The Republic of Ireland has become the first country in Europe to switch its entire population with haemophilia A and B treated with short-acting replacement clotting factors to Swedish Orphan Biovitrum’s (Sobi) extended half-life therapies Elocta and Alprolix.

Every person in the country with haemophilia will have access to the latest generation of treatments under two-year supply contracts signed between the Health Services Executive and Sobi.

“With the outcome of the adjudication of both of these tenders, Sobi has demonstrated our desire to provide access to these innovative products in a very sustainable manner,” noted Steve Bojakowski, Sobi’s patient access lead for the UK and the Republic of Ireland.

The Republic of Ireland procurement team has adopted the World Federation of Hemophilia’s guidelines for national tenders for the purchase of clotting factor concentrates.

Under these guidelines, the tender process for the Alprolix and Elocta contracts included doctors and patients in the product evaluation process, while the tender scorecard for the contracts placed emphasis on clinical needs and attributes.

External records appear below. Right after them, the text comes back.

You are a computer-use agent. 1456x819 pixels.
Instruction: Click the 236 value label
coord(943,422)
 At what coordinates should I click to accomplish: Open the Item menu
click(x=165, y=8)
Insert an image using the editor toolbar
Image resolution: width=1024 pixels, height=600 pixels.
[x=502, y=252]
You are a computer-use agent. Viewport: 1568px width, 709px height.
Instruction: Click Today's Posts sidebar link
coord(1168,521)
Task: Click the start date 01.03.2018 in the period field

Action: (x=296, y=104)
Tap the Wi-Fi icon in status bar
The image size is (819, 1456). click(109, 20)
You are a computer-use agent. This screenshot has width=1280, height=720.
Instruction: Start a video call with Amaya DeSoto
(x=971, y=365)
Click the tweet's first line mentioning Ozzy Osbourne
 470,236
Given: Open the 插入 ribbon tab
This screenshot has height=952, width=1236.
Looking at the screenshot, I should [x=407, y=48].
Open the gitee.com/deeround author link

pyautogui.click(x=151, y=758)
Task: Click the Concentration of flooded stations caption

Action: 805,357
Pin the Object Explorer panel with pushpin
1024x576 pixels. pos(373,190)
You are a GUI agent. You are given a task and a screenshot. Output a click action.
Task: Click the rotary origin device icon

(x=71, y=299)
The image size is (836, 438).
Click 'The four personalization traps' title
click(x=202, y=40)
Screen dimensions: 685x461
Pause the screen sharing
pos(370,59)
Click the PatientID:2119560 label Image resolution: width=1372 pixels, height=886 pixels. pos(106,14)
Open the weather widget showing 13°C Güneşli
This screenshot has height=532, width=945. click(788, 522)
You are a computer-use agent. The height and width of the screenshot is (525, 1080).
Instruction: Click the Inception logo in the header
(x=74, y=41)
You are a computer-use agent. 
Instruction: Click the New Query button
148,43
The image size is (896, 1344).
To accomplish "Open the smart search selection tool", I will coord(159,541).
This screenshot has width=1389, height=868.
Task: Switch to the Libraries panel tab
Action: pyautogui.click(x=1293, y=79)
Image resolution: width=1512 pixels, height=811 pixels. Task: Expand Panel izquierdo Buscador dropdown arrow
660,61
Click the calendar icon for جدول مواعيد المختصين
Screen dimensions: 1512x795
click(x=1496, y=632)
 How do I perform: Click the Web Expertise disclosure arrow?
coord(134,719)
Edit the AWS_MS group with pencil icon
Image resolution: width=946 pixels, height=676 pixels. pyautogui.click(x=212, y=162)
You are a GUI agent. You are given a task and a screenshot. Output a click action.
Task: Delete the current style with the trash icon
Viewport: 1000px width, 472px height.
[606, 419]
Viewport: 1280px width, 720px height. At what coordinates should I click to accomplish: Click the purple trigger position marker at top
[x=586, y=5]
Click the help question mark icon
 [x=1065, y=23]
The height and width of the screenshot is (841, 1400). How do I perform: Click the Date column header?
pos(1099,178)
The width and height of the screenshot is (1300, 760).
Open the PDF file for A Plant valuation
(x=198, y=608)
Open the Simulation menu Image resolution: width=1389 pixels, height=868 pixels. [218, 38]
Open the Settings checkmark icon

Both Elocta (efmoroctocog alfa) and Alprolix (eftrenonacog alfa) are extended half-life treatments approved for all age groups in the EU.

The therapies offer prolonged protection against bleeding episodes through prophylactic injections, with reducing dosing schedules compared to earlier treatments.

The drugs are both recombinant fusion proteins produced from a human cell line without the addition of human- or animal-derived protein, and can be used in the UK for both prophylaxis and on-demand treatment of bleeding in patients.